Saturday, January 19, 2013

I Coulda Had A V8

These last few days have been less than stellar in fighting the good fight against sugar.  I've indulged more times than are prudent.  But, in this slip up, I have good news and bad news and mixed news.

Good News: I went TWO and a HALF entire days without any sugar!  Then..I didn't. But, it seems that since trying to give up sugar I have developed less of a taste for it.  Things that were normally DELICIOUS are now ultra sweet and not enjoyable.  In addition, if something is loaded with preservatives or low quality ingredients, it just tastes putrid on my palate.  Of the times I gave into sugar, only two items were worth it.

Bad News: TWO items were worth it.  First, I ate a high quality designer cupcake and it was delightful.  I only had 1/2 of one (and thank God that's all I could handle).  Secondly, I drank a Coke.  It made me happy.  I expected it to be too sweet or the caffeine to get me all hopped up.  Neither thing was true.
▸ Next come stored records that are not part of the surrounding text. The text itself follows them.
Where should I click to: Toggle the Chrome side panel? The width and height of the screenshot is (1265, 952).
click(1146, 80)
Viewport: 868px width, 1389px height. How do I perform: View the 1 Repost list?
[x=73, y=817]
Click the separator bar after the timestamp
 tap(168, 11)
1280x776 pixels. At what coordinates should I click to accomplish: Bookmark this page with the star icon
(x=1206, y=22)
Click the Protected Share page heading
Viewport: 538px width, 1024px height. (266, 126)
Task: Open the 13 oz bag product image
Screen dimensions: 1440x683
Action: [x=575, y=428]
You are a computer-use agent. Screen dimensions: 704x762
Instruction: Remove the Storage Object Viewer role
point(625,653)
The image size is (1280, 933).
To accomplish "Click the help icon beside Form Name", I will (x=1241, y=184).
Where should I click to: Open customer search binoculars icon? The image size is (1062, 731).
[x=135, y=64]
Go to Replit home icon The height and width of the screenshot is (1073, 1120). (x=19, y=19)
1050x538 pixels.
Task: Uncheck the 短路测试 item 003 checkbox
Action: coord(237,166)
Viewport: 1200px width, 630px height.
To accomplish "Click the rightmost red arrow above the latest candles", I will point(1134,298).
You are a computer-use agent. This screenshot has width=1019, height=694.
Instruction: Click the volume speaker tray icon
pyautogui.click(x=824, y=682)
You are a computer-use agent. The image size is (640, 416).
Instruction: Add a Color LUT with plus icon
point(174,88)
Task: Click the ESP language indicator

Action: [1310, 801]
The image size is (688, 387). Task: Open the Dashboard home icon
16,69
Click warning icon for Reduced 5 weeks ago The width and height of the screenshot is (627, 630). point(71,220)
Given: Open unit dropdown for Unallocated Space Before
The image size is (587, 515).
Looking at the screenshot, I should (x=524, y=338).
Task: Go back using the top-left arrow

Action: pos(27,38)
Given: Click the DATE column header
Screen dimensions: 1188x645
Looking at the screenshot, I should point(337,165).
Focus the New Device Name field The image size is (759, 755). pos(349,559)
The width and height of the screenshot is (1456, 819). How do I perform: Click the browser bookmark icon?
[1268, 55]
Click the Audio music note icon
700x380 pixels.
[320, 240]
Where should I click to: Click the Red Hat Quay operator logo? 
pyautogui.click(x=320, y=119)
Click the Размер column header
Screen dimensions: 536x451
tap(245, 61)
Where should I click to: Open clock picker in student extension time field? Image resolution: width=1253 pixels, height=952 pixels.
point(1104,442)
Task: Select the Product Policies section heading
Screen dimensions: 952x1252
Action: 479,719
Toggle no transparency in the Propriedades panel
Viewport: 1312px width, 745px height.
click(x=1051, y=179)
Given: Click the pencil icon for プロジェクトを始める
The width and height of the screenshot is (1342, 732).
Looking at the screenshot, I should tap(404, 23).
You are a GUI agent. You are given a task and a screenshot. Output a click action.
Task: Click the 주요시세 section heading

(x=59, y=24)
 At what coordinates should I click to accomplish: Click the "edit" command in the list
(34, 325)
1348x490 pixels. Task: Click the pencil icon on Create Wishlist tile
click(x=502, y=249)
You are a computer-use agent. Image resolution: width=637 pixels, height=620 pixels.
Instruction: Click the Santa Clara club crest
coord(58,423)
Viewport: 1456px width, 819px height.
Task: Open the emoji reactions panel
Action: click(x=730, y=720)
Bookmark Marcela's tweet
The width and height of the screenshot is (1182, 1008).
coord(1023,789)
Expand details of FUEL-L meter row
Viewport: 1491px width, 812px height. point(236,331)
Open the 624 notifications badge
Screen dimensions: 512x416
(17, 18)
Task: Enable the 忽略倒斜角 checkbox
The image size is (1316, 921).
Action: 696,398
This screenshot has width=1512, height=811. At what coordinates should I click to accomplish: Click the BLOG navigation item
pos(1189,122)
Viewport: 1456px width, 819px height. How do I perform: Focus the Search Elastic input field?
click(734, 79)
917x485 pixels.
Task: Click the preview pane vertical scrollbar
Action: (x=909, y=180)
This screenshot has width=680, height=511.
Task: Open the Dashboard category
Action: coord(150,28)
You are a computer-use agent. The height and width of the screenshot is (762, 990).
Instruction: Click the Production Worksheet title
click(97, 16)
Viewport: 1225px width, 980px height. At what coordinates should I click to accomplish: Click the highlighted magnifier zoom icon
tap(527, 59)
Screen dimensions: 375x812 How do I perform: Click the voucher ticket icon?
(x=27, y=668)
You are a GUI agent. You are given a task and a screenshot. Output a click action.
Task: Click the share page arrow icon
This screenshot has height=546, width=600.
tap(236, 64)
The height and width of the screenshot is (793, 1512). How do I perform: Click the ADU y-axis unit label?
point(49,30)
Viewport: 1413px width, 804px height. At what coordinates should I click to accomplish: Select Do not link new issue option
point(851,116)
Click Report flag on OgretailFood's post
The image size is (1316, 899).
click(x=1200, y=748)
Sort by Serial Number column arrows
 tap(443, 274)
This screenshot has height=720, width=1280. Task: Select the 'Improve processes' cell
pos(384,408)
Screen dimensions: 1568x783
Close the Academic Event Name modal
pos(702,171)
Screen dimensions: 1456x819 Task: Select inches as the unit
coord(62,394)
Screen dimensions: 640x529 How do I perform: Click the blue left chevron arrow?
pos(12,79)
Mixed News:  I don't feel great today.  I've been a little agitated...not quite anxious...but certainly on edge.  I also keep asking my husband if he's mad at me.  He continues to say no (and get kind of irritated that I keep asking.)  With my special cocktail of depression and anxiety, feeling like I am unworthy and unlovable are common filters through which I interpret relationships.

The reason this is "mixed" news and not "bad" news may not seem clear.  However, for me, feeling markedly worse when eating sugar is a powerful deterrent.  Yes, I overindulged...but it wasn't really worth the price I had to pay.  In the wisdom that comes with experience, I am FAR less likely to bear the cost in the future.